Most practitioners have websites, but like your LinkedIn profile, how long has it been since you’ve refreshed your site? Is the content dated? Is there content at all beyond the typical “About Us” and “Services” pages?

Most websites I see lack several important elements:

  • The contact information is buried under a button or in someone’s bio. Have your contact information easily recognizable on your site and make sure you include your social media handles and addresses.
  • The content is way too long. No one is going to read page after page of content about what you offer and what you’ve done. Keep the pages short with 2-3 paragraphs at the most.
  • The site lacks warmth.

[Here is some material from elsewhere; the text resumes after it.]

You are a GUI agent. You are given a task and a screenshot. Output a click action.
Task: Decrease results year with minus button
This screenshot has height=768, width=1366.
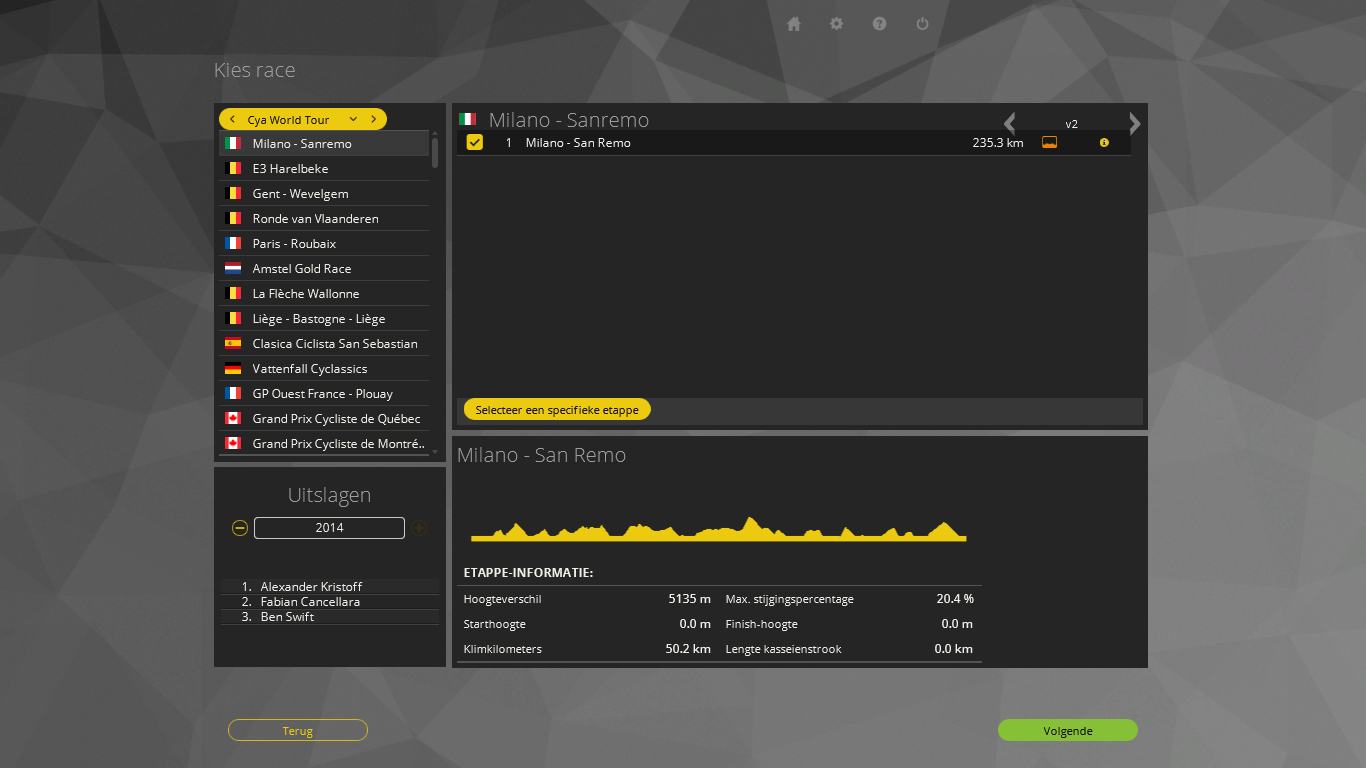240,528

People like to do business with people they trust. If you’re using a template website, that’s fine, but find a way to warm it up. I prefer sites in WordPress because you can customize the pages and you can also maintain the site, yourself, very easily.

#4: Network Your Niches

Let’s face it – accountants are not the gregarious type. Yet, you can’t hide in your office and expect the phone to ring. Nowadays, most accountants niche in services and/or industries, so find ways to connect and network with prospects who fall into these areas.

For example, if you enjoy working with architects or interior designers, find a local meetup for these industries and attend the meetings. It may take some time, but you are almost guaranteed to pick up business once you get out there and network.

#5: Take a Reporter to Lunch (or Something Else)

Regular readers of my articles and blogs may be really tired of hearing me harp on this one, but it really works. Reporters may seem to be indifferent to what you have to say, but the reality is that they have a quota of stories to fill on a daily or weekly basis, so they are looking for good content.

Take my advice and call (yes, use the phone) a reporter and ask he or she out to lunch (or another meal or coffee). Be sure you have something to actually talk with the reporter about; use something in the news as a hook, for example, or simply explain that you are an expert in a certain service, such as business valuation.

Take Baby Steps

Whatever tactics you want to pursue, you should realize that you can’t do everything at once – and shouldn’t expect immediate, overnight results. Investing time and resources into marketing and PR is an investment for the long-term survival of your firm.